Some theories of emotion take the stance that emotional expression is more flexible, and that there is a cognitive component to emotion.  These theories account for the malleability in emotion by proposing that humans appraise situations and, depending on the result of their appraisal, different emotions and the corresponding expressions of emotion are triggered.  The tendency to appraise certain situations as one emotion or another can vary by person and culture; however, appraisal models still maintain that there are basic responses that are specific and consistent to each emotion that humans feel.

Other theories of emotion propose that emotions are constructed based upon the person, situation, culture, and past experiences, and that there are no preset emotional responses that are consistent and specific to one emotion or another.

Basic model
The basic model of emotions finds its roots in Charles Darwin's The Expression of Emotions in Man and Animals. Darwin claimed that the expression of emotions involves many systems: facial expression, behavioral response, and physical responses, which include physiological, postural, and vocal changes. Most importantly, Darwin claimed that emotional expression was consistent with his theories on evolution and thus, the expression of emotion is universal and should therefore be expressed similarly across race or culture. This is known as the universality hypothesis. Lastly, primates and animals exhibit precursors of muscle actions of the facial expressions of humans.

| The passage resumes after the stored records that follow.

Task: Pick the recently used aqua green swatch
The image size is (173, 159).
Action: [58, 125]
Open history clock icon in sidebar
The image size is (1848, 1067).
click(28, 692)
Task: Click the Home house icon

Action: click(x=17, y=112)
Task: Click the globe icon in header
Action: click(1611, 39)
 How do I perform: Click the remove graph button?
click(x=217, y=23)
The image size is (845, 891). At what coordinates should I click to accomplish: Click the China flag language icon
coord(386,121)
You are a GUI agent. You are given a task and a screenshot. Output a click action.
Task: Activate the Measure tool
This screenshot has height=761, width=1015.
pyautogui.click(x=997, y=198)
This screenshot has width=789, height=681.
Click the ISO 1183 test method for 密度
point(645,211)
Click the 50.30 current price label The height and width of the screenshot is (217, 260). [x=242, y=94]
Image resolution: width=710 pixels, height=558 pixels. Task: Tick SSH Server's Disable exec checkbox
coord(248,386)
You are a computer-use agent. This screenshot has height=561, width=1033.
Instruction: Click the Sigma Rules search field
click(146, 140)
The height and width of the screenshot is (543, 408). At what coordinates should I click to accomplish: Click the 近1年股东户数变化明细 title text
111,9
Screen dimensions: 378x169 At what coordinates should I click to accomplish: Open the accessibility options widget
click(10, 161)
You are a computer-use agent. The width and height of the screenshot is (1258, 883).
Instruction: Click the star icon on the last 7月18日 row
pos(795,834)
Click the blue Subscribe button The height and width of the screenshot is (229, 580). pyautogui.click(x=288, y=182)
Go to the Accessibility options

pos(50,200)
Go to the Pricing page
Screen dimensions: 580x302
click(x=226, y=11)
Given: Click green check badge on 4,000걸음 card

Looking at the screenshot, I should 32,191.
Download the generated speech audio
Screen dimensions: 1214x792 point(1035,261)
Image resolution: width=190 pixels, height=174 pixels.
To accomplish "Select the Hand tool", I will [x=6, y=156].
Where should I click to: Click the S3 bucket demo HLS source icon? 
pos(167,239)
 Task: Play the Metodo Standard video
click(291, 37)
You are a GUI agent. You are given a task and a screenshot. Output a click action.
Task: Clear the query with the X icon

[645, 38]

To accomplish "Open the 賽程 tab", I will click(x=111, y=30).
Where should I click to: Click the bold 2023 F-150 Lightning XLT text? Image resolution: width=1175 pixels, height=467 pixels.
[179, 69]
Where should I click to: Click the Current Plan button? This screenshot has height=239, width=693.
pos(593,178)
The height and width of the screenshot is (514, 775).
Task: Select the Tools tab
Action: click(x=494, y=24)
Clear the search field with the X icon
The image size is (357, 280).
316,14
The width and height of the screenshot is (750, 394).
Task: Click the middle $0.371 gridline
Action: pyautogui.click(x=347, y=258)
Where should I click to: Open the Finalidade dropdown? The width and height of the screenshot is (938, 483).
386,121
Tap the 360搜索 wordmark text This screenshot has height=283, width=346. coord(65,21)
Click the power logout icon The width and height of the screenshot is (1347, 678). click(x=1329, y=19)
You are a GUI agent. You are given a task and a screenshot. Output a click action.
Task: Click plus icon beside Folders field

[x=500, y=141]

Many researchers have expanded on Darwin's original theories on emotional expression. Paul Ekman and Carroll Izard were the first to test Darwin's theory. These psychologists, through cross-cultural empirical tests found that there were a number of basic emotions that were universally recognized. Later studies suggested that facial expressions are unique to each emotion and are signals that convey information of one's internal state, and this information is used to coordinate social interactions. Overall, the basic emotion perspective assumes that emotions are unique events that occur as a result of special mechanisms, and each emotion has its own respective specific brain circuit. Moreover, the expression of each emotion has its own respective response, manifestation in face, voice, and body. 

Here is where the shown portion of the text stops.